I’m basically heading up a team that’s getting Africans together in this time of need for Norway. You know, helping them out. A lot of people aren’t aware of what’s going on there right now. It’s kind of just as bad as poverty if you ask me. Sunlight puts smiles on people’s faces. People don’t ignore starving people, so why should we ignore cold people? Frostbite kills too. Africa, we need to make a difference in Norway. We need to collect our radiators, ship them over there, and spread some warmth, spread some light and some smiles. Say yes to Radi-Aid (Narration from the Radi-Aid video).
The goal of this campaign is to make us reflect on the one-sidedness of the aid campaigns produced and viewed in the North, and calls for a nuanced portrayal.
The Africa for Norway website states:
Imagine if every person in Africa saw the ‘Africa for Norway’-video, and this was the only information they ever got about Norway, what would they think about Norway?
Now what comes to mind when you think of Africa? Hunger, poverty, crime, corruption, AIDS? This is what is portrayed in fundraising campaigns and media, and is what you see and hear. This portrayal might work in relief campaigns, calling for short-term action, but fails to engage action in the long-term, since they see that their donations don’t lead to an improvement.
Africa should not just be something that people either give to, or give up on (Africa for Norway website).
As has previously been a reoccurring theme in several of my blog posts, portraying Africa as hopeless and helpless is not only uninformative, incorrect and falls short of reflecting actual developments on the continent, but it is actually harmful. The portrayal often leads to apathy among viewers who then perceive the African continent as one that cannot “be saved”. Viewers thereby render interest wasted and aid to the continent useless, since nothing can be done to change the situation anyway.

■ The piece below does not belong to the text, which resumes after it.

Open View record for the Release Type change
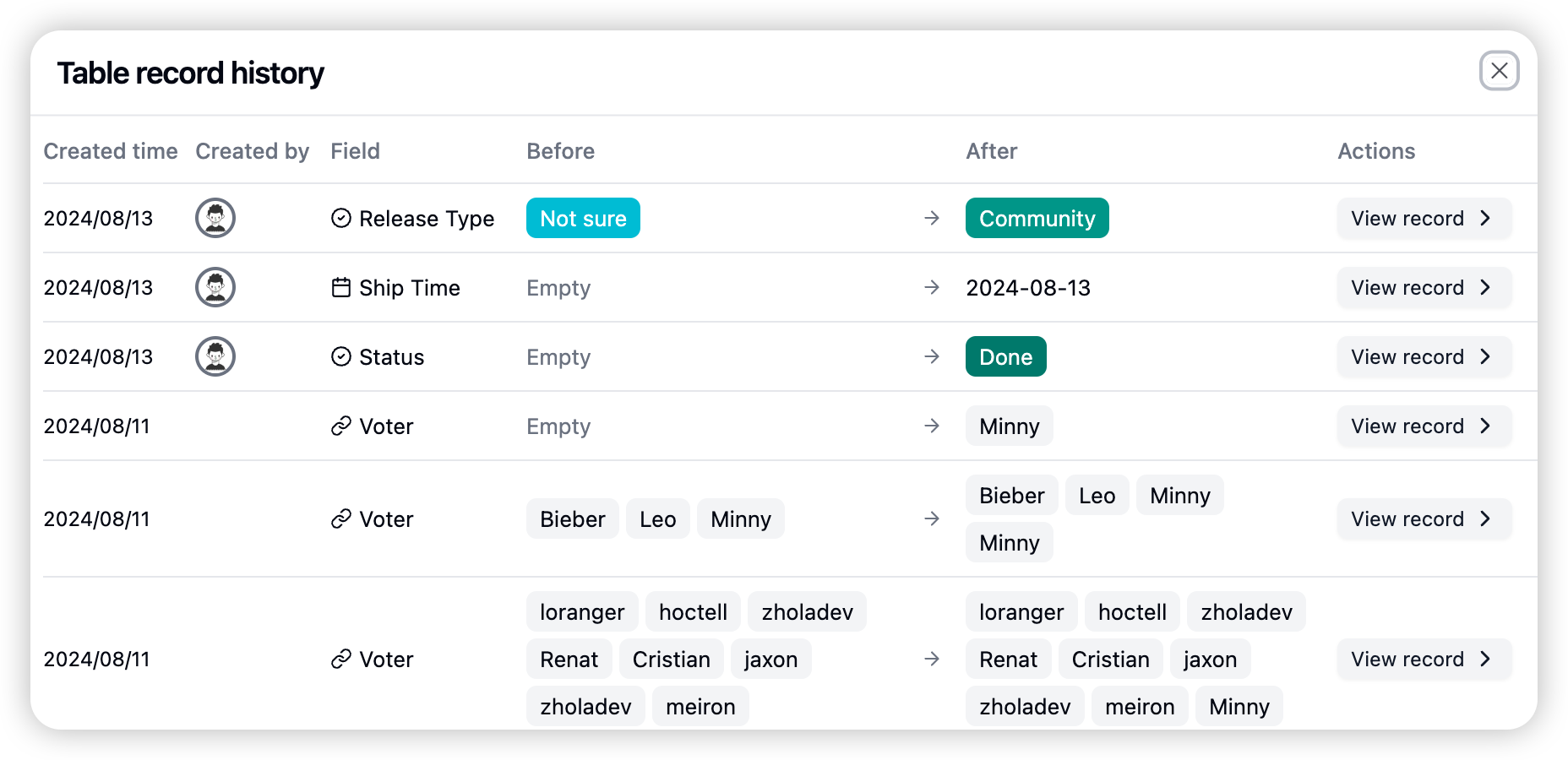Image resolution: width=1568 pixels, height=760 pixels. pos(1424,218)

There are many positive developments in African countries, and these should become known. There has to be a change in the simplistic explanations of problems in Africa and fundraising should not be based on exploiting stereotypes. People tire and interest weens if all we see is sad pictures of what is happening in the world, instead of real changes. We want to see nuances and to know more about positive developments in Africa and developing countries, not only about crises. We want to know about them, because they’re there.